Alexander Adrian Ebanks was sentenced on Thursday to 6.5 years’ imprisonment after pleading guilty to offenses that included seven charges of conspiracy to supply controlled drugs.
The individuals named in the charges are scheduled to appear in Grand Court on Friday, Aug. 26. Crown counsel Eleanor Fargin described some of the alleged co-conspirators as people who received drugs from Ebanks and then went on to supply them to other people.
She named other defendants as “runners” who were used to fulfill a supply request.
She and defense attorney John Furniss agreed that Ebanks’s behavior put him at the level of a drug retailer or high level street dealer.
By way of background, Ms. Fargin explained that police officers went to a George Town apartment on Oct. 22, 2015.
The apartment had been rented in mid-July that year by Ebanks and Jaesha Hendrix. On arrival, officers saw Ebanks outside; he denied being Alexander Ebanks and claimed he lived in another part of the island. However, officers recognized him and he had a key to the apartment.
On searching it, officers found 4.16 ounces of cocaine, the street value of which was $6,650; 22 Tryptamine tablets, with a street value of $555; and 2.51 grams of ganja. Other items included utensils such as a scale, bags and a pipe.
At the police station, Ebanks provided PIN numbers for two cellphones taken from him.
Officers recovered more than 438 different communications from the phones. Ms. Fargin said 56 individual customers were identified. The phone activity dealt with in the various charges against Ebanks spanned a period from July 2015 to the day before Ebanks’s arrest in October.
One charge of conspiracy involved converting criminal property. It involved changing CI$1,000 to US$1,200.
Another charge was conspiracy to pervert the course of justice. It involved efforts to obtain a device or drink that would provide a false negative when Ebanks would be asked for a urine sample for drug testing.
Ms. Fargin also advised that the Crown was seeking a confiscation of assets hearing in connection with Ebanks’s admitted drug offenses.
She referred specifically to a vehicle and a bank account. Justice Michael Mettyear set the hearing for Oct. 20.
Mr. Furniss said his client was anxious to have the matter completed and the judge agreed that the hearing could be brought forward if all the paperwork was in place.
After Ms. Fargin’s summary of offenses, Mr. Furniss spoke in mitigation. He told the court that Ebanks had attended UCCI for a year and then had gone to study construction and architecture at a school in Rhode Island, U.S.
He did qualify and came back to Cayman, where he applied for a draftsman position with the Public Works Department. He was told he did not have enough hours worked with a local company, so he started working construction.
He met certain individuals and became involved in drugs.
At age 25, Ebanks had no previous convictions except for one consumption of ganja, the attorney pointed out.

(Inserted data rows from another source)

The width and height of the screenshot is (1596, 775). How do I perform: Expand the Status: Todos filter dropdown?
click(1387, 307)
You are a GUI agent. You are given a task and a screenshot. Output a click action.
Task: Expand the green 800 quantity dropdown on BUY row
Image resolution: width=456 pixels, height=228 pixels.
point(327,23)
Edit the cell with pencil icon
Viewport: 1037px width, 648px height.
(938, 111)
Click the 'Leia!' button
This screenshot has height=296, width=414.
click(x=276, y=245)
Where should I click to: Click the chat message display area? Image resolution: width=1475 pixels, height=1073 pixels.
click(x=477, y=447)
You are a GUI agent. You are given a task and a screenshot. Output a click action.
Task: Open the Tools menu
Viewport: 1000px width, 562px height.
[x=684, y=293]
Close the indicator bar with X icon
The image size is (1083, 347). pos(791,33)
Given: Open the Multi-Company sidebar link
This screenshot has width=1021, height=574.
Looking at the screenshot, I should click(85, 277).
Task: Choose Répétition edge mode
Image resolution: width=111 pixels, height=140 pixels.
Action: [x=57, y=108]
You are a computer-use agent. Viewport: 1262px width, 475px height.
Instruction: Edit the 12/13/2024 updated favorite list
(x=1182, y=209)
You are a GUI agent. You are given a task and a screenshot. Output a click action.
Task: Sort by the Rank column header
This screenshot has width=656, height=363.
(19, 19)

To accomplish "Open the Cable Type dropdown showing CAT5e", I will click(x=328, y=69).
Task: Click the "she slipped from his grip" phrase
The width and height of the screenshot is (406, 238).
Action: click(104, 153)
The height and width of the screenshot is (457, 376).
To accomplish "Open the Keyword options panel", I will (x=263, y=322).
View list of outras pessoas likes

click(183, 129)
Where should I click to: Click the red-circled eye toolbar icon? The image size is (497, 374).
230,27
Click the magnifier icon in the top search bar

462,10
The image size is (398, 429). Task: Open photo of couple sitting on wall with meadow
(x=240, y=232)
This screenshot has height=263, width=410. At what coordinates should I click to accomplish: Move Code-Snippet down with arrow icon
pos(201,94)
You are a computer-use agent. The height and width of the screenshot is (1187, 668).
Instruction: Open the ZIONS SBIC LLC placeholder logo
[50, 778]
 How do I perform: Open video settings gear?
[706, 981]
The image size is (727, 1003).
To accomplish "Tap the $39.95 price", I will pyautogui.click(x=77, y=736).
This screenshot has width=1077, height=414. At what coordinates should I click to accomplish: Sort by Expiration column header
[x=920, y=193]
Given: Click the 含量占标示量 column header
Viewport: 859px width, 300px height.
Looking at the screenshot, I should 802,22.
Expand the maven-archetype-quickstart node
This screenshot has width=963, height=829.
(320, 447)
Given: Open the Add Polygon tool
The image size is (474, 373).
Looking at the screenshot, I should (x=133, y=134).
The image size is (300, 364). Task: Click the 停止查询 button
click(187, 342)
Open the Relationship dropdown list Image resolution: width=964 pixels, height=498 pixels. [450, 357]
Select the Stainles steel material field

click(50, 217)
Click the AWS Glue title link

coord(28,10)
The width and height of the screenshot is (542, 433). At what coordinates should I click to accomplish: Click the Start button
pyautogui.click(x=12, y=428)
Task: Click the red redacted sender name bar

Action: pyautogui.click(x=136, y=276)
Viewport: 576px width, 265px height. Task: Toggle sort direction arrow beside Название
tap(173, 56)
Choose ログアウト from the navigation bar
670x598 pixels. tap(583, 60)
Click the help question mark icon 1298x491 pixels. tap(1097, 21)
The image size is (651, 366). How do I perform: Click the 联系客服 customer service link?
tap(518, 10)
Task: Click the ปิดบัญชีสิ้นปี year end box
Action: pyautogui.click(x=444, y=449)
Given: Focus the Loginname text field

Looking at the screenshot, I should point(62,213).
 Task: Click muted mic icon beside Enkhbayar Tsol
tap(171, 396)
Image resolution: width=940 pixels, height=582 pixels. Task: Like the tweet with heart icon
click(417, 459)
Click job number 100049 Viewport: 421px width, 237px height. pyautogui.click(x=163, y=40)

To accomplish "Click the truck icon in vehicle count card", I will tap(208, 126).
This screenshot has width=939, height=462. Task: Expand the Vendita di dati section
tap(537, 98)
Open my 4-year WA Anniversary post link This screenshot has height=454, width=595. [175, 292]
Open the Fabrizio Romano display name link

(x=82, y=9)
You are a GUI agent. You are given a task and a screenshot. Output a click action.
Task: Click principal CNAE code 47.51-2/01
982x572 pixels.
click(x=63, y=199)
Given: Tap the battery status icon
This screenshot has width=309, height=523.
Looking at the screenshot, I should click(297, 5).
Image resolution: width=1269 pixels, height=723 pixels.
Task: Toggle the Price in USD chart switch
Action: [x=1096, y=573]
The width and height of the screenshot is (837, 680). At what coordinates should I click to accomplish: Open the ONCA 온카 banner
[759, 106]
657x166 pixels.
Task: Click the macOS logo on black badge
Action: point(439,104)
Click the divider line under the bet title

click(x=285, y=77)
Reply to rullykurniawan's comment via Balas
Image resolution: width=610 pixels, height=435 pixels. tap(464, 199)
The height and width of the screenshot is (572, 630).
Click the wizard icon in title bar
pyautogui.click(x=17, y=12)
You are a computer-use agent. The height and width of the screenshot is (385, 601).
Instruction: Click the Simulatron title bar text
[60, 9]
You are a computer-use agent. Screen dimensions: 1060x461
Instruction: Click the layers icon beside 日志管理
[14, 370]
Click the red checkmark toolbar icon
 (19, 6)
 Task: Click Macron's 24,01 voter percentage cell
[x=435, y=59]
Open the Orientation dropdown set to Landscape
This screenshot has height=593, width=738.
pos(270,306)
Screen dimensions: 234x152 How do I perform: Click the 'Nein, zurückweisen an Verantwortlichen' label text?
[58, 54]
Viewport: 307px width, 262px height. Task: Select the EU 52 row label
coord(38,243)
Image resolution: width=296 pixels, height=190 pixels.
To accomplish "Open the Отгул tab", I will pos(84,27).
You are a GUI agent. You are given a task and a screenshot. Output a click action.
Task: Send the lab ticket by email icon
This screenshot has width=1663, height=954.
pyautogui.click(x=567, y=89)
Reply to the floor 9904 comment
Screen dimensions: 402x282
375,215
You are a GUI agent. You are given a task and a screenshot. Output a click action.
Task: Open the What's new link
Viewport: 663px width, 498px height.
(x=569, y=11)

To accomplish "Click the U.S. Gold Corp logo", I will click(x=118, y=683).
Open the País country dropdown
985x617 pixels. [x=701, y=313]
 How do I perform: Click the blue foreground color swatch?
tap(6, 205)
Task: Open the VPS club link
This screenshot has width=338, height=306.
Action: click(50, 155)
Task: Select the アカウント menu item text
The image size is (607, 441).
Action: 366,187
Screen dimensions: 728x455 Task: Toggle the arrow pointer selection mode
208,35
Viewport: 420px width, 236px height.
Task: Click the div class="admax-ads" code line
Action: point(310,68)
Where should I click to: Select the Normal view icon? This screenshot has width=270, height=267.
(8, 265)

Ebanks pleaded guilty on Monday to a separate charge of conspiracy to import a kilo of cocaine. The Crown could not say with certainty that importation had taken place, but a substantial amount of cocaine (more than 4 ounces) was found in his apartment in October.
Justice Mettyear had been asked to give a Goodyear direction – that is, an indication of what the maximum sentence would be if a guilty plea would be entered. Mr. Furniss indicated that guilty pleas would be entered to all charges if sentences did not exceed the maximum the judge decided on.
With the longest sentence for conspiracy being 10 years, Justice Mettyear said he would allow a full one-third discount for the guilty plea, which would take the sentence to just over six and a half years.
On Thursday, he imposed sentences of five-and-a-half years for each of the charges of conspiracy with intent to supply controlled drugs.
These sentences are concurrent with each other and also concurrent to a sentence of four years for conspiracy to import the cocaine.
Charges relating to conspiracy to pervert the course of justice and converting criminal property drew sentences of 12 months, concurrent to each other but consecutive to the five-and-a-half years.
Justice Mettyear said he was considering the principle of totality.
Sentences for possession of drugs and utensils were also made to run concurrently.
A charge of destroying evidence received no separate penalty. Ebanks had admitted grabbing and crushing a tape recording of his interview at the police station.
Time Ebanks has spent in custody will count toward his sentence.